Itamambuca, 10 de julho de 2041
Aqui vos deixo um convite à reflexão, após uma ação urgente. Porque, no princípio, era a aprendizagem. Depois, inventaram a Escola, a instituição que Férrière chamou “invenção do diabo”.
Em 1928, aquele a quem Lourenço Filho chamou de incansável e mais fascinante filósofo da educação renovada publicou a seguinte história:
“Um belo dia, deu o diabo uma saltada à terra e verificou, não sem despeito, que ainda cá se encontravam homens que acreditassem no bem. Como não falta a Belzebu um fino espírito de observação, pouco tardou em se aperceber que essas criaturas apresentavam caracteres comuns: eram boas e, por isso, acreditavam no bem; eram felizes e, por consequência, boas; viviam tranquilas e, por isso, eram felizes. O diabo concluiu, do seu ponto de vista, que as coisas não iam bem e que se tornava necessário modificar isto.

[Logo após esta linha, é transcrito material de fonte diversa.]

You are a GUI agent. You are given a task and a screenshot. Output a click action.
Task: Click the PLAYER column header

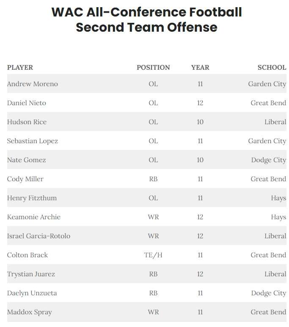20,67
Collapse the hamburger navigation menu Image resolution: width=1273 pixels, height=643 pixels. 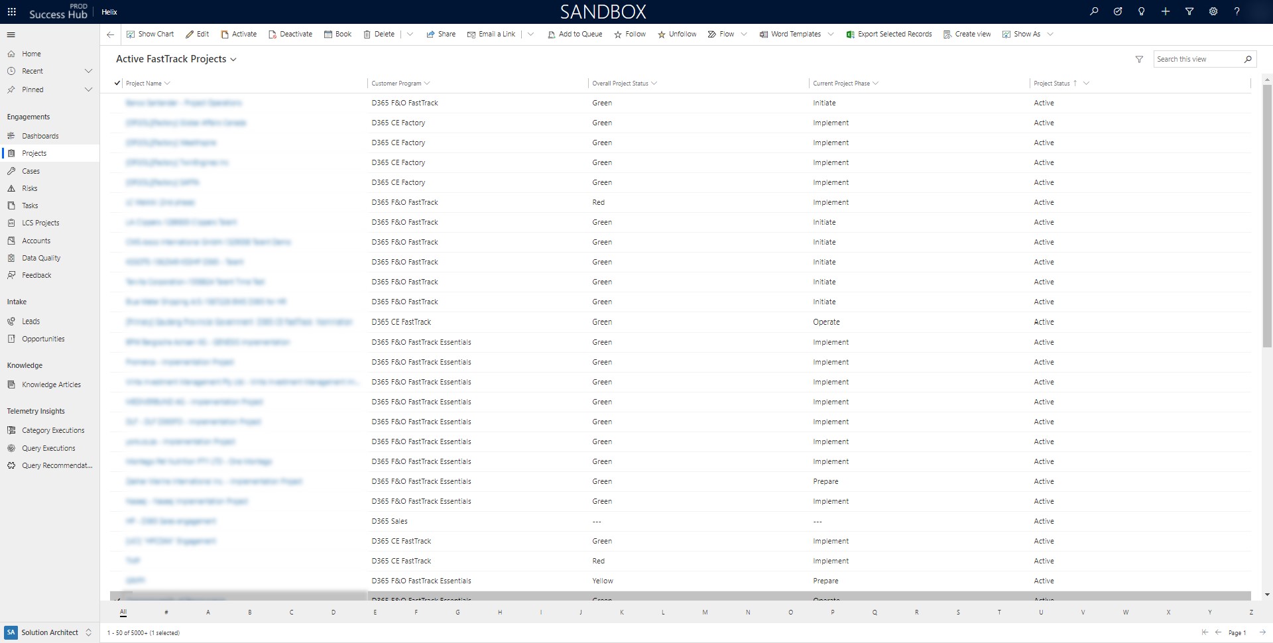pos(11,34)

E disse consigo: A infância é o porvir da raça; comecemos, pois, pela infância. E apresentou-se perante os homens como enviado de Deus, como reformador da sociedade.

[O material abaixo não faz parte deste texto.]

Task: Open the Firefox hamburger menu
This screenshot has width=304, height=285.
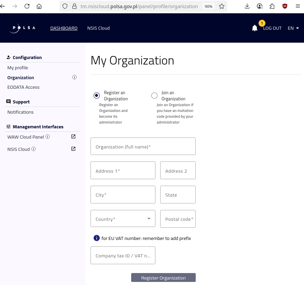Action: (298, 6)
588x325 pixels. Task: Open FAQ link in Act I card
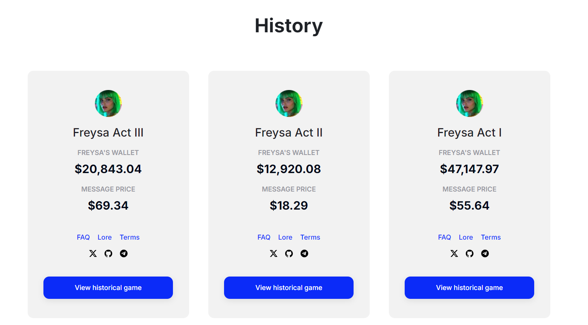coord(445,237)
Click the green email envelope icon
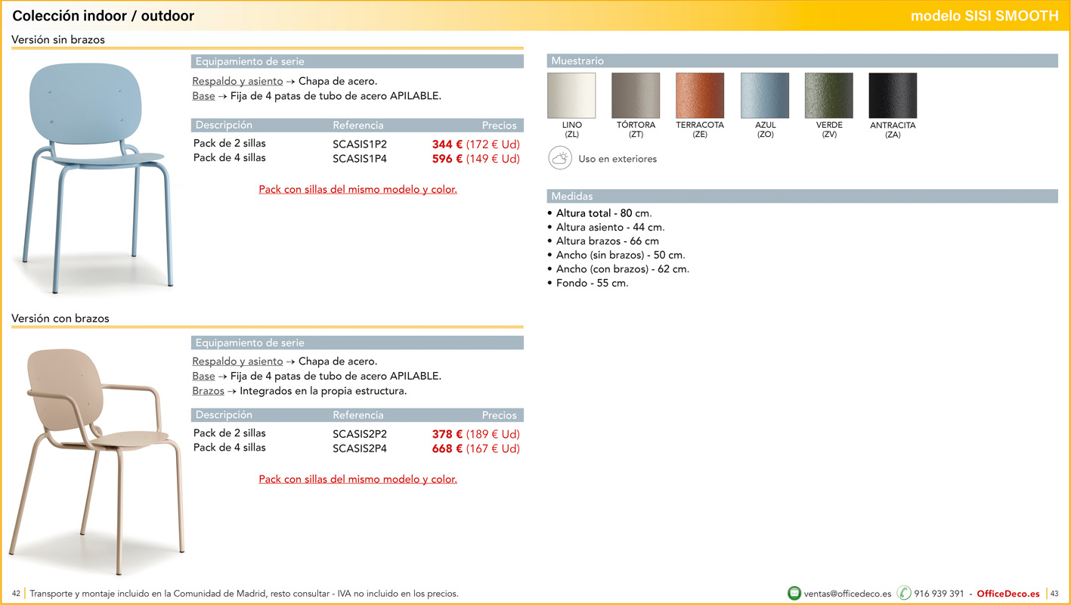The image size is (1071, 605). (x=794, y=594)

Deus – disse Belzebu – exige a mortificação da carne, e é mister começar desde criança. A alegria é pecado. Rir é uma blasfêmia. As crianças não devem conhecer alegrias nem risos. O amor de mãe é um perigo: afemina a alma dum rapaz; é preciso separar mãe e filho, para que coisa alguma se oponha à sua comunhão com Deus. Torna-se necessário que a juventude saiba que a vida é esforço. Façam-na trabalhar; encham-na de aborrecimento. Que seja banido tudo quanto possa despertar-lhe interesse: só é proveitoso o trabalho desinteressado. Se nele se mistura prazer, está tudo perdido!

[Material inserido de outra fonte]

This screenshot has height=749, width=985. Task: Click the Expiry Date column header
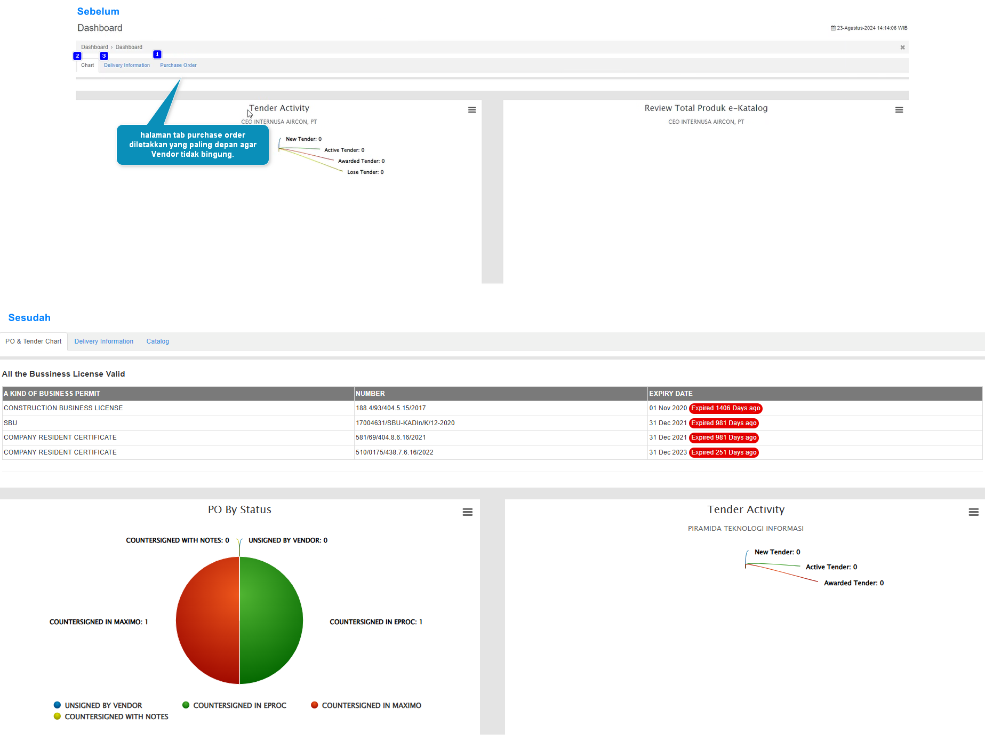[x=671, y=394]
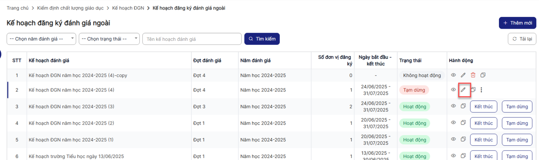The image size is (539, 160).
Task: Click the 'Thêm mới' button
Action: pos(517,23)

Eis o que disse o diabo. A multidão, beijando a terra, exclamou: Queremos nos salvar! Que devemos fazer?
Criem a escola.’
Publiquei dois dicionários. Um deles sobre absurdos da educação. Outro sobre utopias. E, como não há dois sem três, fiz um dicionário de valores. Diz-nos o dicionário que valor (do latim valôre) é qualidade de quem pratica atos extraordinários e, eticamente, um princípio passível de orientar a ação humana. Se assim for, convirá seguir o preceito do Dalai Lama:
“Precisamos ensinar, do jardim de infância até a faculdade, que a moralidade é o caminho da felicidade. O sistema educacional moderno presta somente atenção no desenvolvimento do cérebro e não o desenvolvimento moral.”
A escola não é o primeiro lugar para se educar o indivíduo, também não deverá ser o primeiro lugar de o deseducar, mas um lugar e tempo de aprendizagem de valores. Quando, no quadro de uma reorganização curricular, se instituiu “uma hora semanal de educação para a cidadania”, eu questionei os autores da proposta: por que razão não deveriam ser as restantes horas de “educação na cidadania”?
Há cerca de dois anos, os amigos Almerindo, David, Fátima, Ana e outros insignes educadores portugueses subscreveram uma petição, da qual partilho alguns excertos:
“Apesar dos princípios consagrados na Lei de Bases, assistimos a uma crescente desvalorização da cultura democrática nas escolas e à anulação da participação coletiva dos professores, dos alunos e da comunidade educativa. Verifica-se, pelo contrário, uma tendência para a sobrevalorização da figura do(a) diretor(a) de escola, sendo subalternizado o papel de todos os outros órgãos e desencorajada a participação de outros elementos da comunidade escolar. Esta situação é reveladora da erosão da identidade de cada escola quando esmagada pelo peso da estrutura de direção unipessoal.
Este sinal de incômodo foi, também, um sinal de alerta, que parece não ter sido escutado por quem de direito.